Georgia’s public university system will not rename 75 buildings and colleges, which an advisory committee recommended changing names because they included supporters of slavery and racial segregation.
Members of the Council of Regents of the Georgian public university system, voting unanimously on Monday, said in a statement that although the regents recognized “the importance of the issue and the diversity of views on it”, they decided not to rename the buildings.
“The purpose of the story is to educate,” the board said in its declaration. “History can teach us important lessons – lessons which, if understood and applied, make Georgia and its people stronger.”
The board added, “Going forward, the board is committed to appointing actions that reflect the strength and energy of Georgia’s diversity. “
The state’s university system’s decision follows similar debates in institutions across the country over statues, monuments, and names engraved on buildings and structures, including those of Confederate leaders and colonial figures who supported slavery, like Christopher Columbus.
The debate intensified last year after the murder of George Floyd by a police officer and the nationwide racial justice protests that followed. Some protesters knocked over statues and monuments. On college campuses, administrators have responded by creating task forces and advisory groups to review complaints.
Some of these reviews ended this year. At the University of Alabama, a council said two buildings would receive new names, and a University of South Carolina advisory group recommended rename 10 buildings.
In June, the University of Washington and Lee’s board of trustees decided not to change its name after a months-long review of whether to remove its reference to Confederate General Robert E. Lee. And this month, the Board of Trustees of the University of California, Hastings College of the Law, has decided to drop the name of its founder, Serranus Hastings, who led a Gold Rush-era massacre of Yuki men, women and children in California.
Dr Hilary N. Green, professor of history at the University of Alabama, said in an interview Tuesday that universities and colleges in Georgia are now “out of step with the nation” because the board of trustees had rejected the findings of a committee. who had “completed a very comprehensive report and identified the most problematic and extremely racist figures”.
“I feel bad for the students who have to enter these buildings because it was a systemic rejection on the part of the board,” Dr Green said.
Council members could not be reached for comment or did not respond to interview requests.
The advisory committee, which met in June 2020 and was made up of several academics, reviewed the names of 838 buildings and 40 colleges.
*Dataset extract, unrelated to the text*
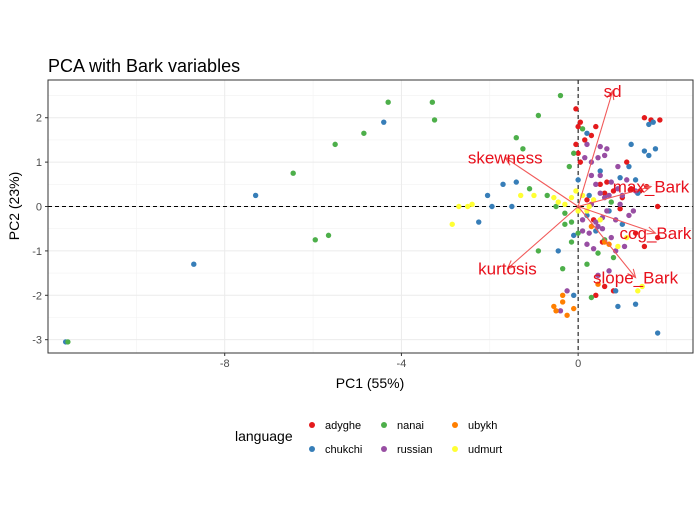 This screenshot has height=525, width=700. I want to click on loading-label-max_Bark: max_Bark, so click(652, 188).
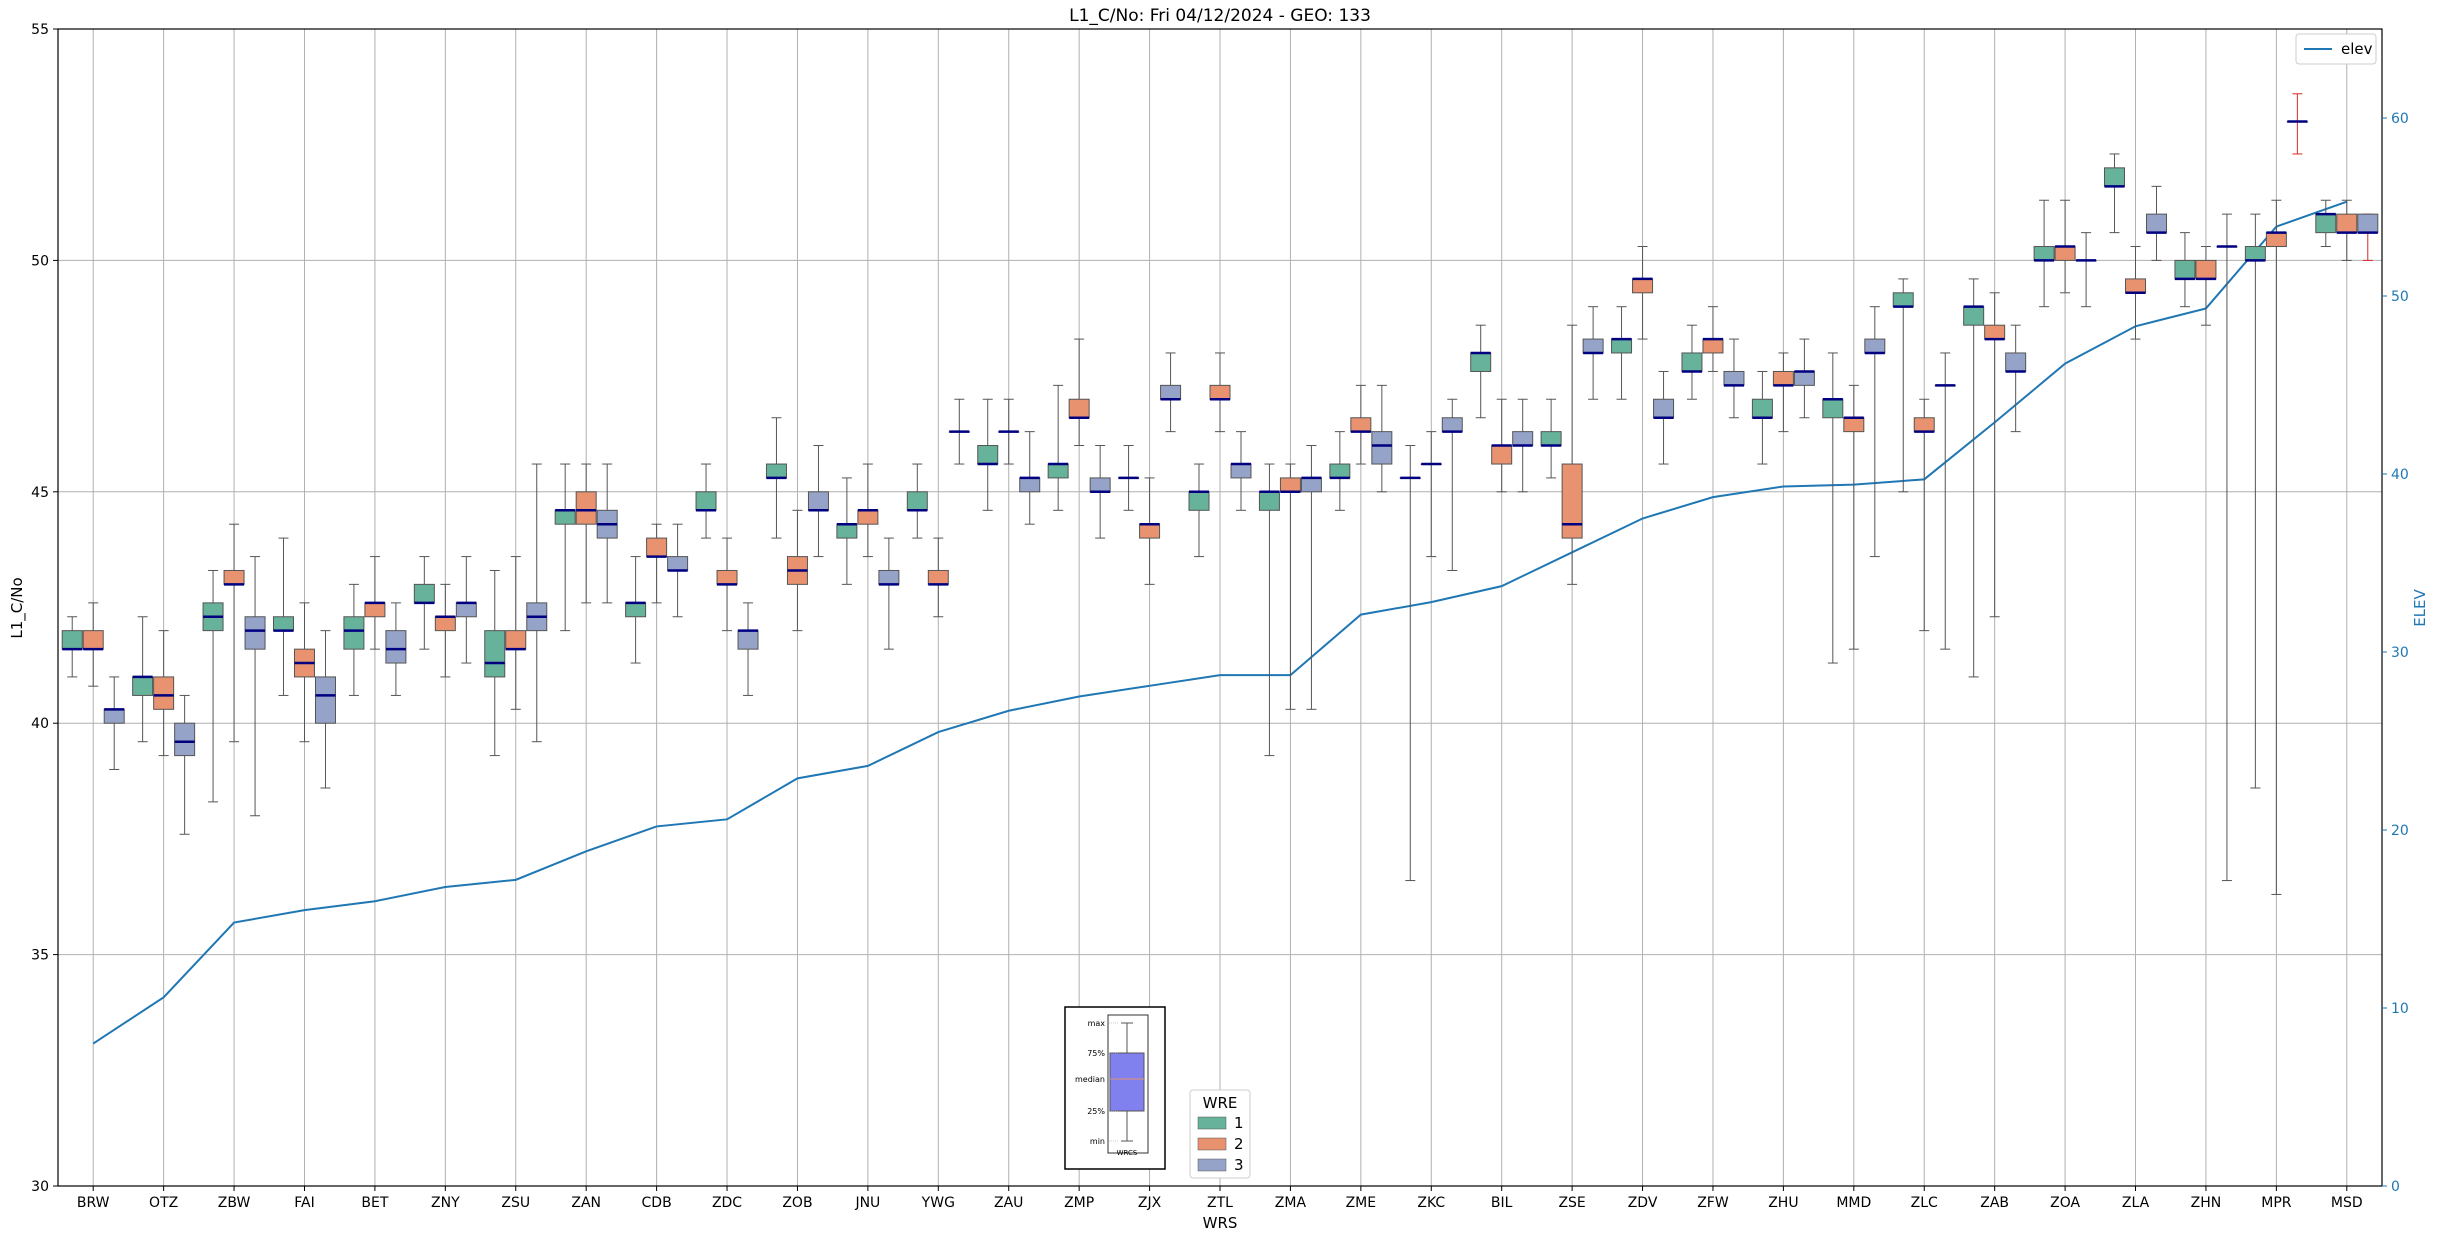 The image size is (2439, 1243). Describe the element at coordinates (1994, 1203) in the screenshot. I see `x-tick-label: ZAB` at that location.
In their conclusions, published in a 181 pages report, they explained why they recommended changing 75 names, saying they did not reflect the “published standards” of the university system.
One of the names was Henry W. Grady, an Atlanta reporter who became editor of the local newspaper and whose name is enrolled in the Grady College of Journalism & Mass Communication at the University of Georgia.
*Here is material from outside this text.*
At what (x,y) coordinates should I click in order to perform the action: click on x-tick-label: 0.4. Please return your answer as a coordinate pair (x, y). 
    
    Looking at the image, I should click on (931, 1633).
Under his leadership in the late 1800s, the newspaper regularly published racist stories, according to the report. He instigated lynchings, encouraged disenfranchisement of black voters and used the newspaper’s pages to spread white supremacy, said Dr Kathy Roberts Forde, professor of journalism history at the University of Massachusetts Amherst.
In June 2020, a group dedicated to replacing Grady’s name on the school was formed. The group, called Rename Grady, campaigned to replace him with Charlayne Hunter-Gault, a journalist who entered the university in 1961.
“I can say that as a black woman, I think it sends the message that we are not welcome in this college, and we are not welcome on the campuses that continue to highlight and honor slavers, white supremacists and segregationists, “Kimberly Davis, a University of Georgia alumnus and Rename Grady organizer, said in an interview Tuesday.
Henry W. Grady III – whose great-great-grandfather is editor-in-chief Henry W. Grady – said in an interview Tuesday that after the board’s decision, he was “happy to see A resolution “.
He declined to express his position on the debate over whether to rename the University of Georgia school to his last name. But he said that when other institutions renamed themselves Henry W. Grady into something else, “it was disappointing.”
On Tuesday, he said he had “trusted the process” proposed by the board.
“I’m glad this has been decided,” said Mr. Grady. “I’m glad the process has taken its course. “
Mr Grady said he would not describe his great-great-grandfather as a racist man, adding that it was not fair to judge him by today’s standards. “It’s a different time,” he said.
Of the buildings the committee recommended renaming, 31 were at the University of Georgia. The university returned questions about the name change to the board, and a board spokesperson did not respond to questions for comment.
The committee also recommended changing the names associated with John Brown Gordon, a Confederate leader, and DeNean Stafford Jr., a local businessman who “worked to deny the humanity of African Americans,” the committee wrote. The board voted against renaming Gordon State College in Barnesville and the Stafford School of Business at Abraham Baldwin Agricultural College.
Dr Robert A. Pratt, professor of civil rights history at the University of Georgia, said in an interview Tuesday that he was not surprised by the council’s vote.
“I think the only thing that surprised me was that there was an advisory committee, because I really did not expect that there would be a substantive change,” he said. he declares.